BC, Riga, 16.05.2014.Print version
Skuba-Films is near completing production of a documentary feature: "Flowers to the Defeated: Remembering the Warsaw Uprising", as Atis Klimovics, one of the film makers, told LETA.

This August, Poland will mark 70 years since the Warsaw Uprising – an operation by the Polish resistance movement "Armia Krajowa" against the Nazi forces that vastly outnumbered the Polish combatants. The film is based on memories relived by four surviving members of "Armia Krajowa". Back in 1944, they were teenagers but nevertheless took active part in the fighting, and were lucky to survive. The film also uses archival footage.

 

Since 1989 when the Communist regime fell, official events take place in Poland annually to commemorate the resistance operation that continued for two months. Commenting on the subject of the film and its importance for Poland and the entire Eastern Europe, Polish Ambassador to Latvia Jerzy Marek Nowakowski notes that the August 1944 uprising in Warsaw is an important part of Polish national legend.
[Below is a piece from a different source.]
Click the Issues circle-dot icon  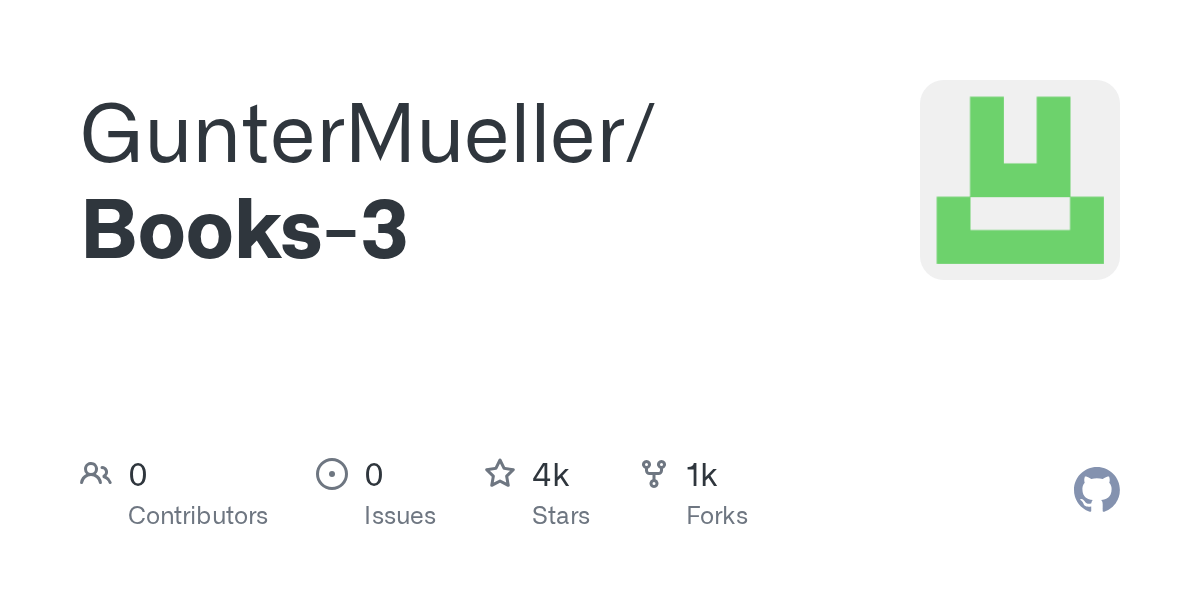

While the Polish combatants were fighting Nazi Germany, the uprising was, politically, against the Soviet Union, which is why it is so important for Poland's history.

 

According to the ambassador, the Poles wanted to welcome the Soviet army as masters of their own city. "They wanted to drive the German occupants out, but at the same time say a clear "no" to the idea of making Poland a Soviet country," said Nowakowski. However, the Soviet army halted moving forward and did not come to the Poles' assistance – standing calmly by as they were killed by Nazi troops for two months instead.

 

It is the living memory of the Katyn Massacre and the Warsaw Uprising that helped Poles through the Communist rule, said Nowakowski. The price of the Warsaw Uprising was horrific – 80 percent of the city was destroyed, and 200,000 people lost their lives. Debate still continues in Poland whether the nation should have paid such a price. "The events associated with the Warsaw Uprising still remain a subject that Poles talk about at home and in public debate," added Nowakowski.

 

Journalists Klimovics and Pavels Sirovs are the directors/screenwriters, and the creative team also includes cinematographer Andris Prieditis and film editor Valdis Zelonka. The title of the film is a line from a poem by Latvian poet Peteris Bruveris. The making of the film is supported by the Polish Embassy in Riga, Foreign Ministry, the Warsaw Uprising Museum and Polish State Film Archives.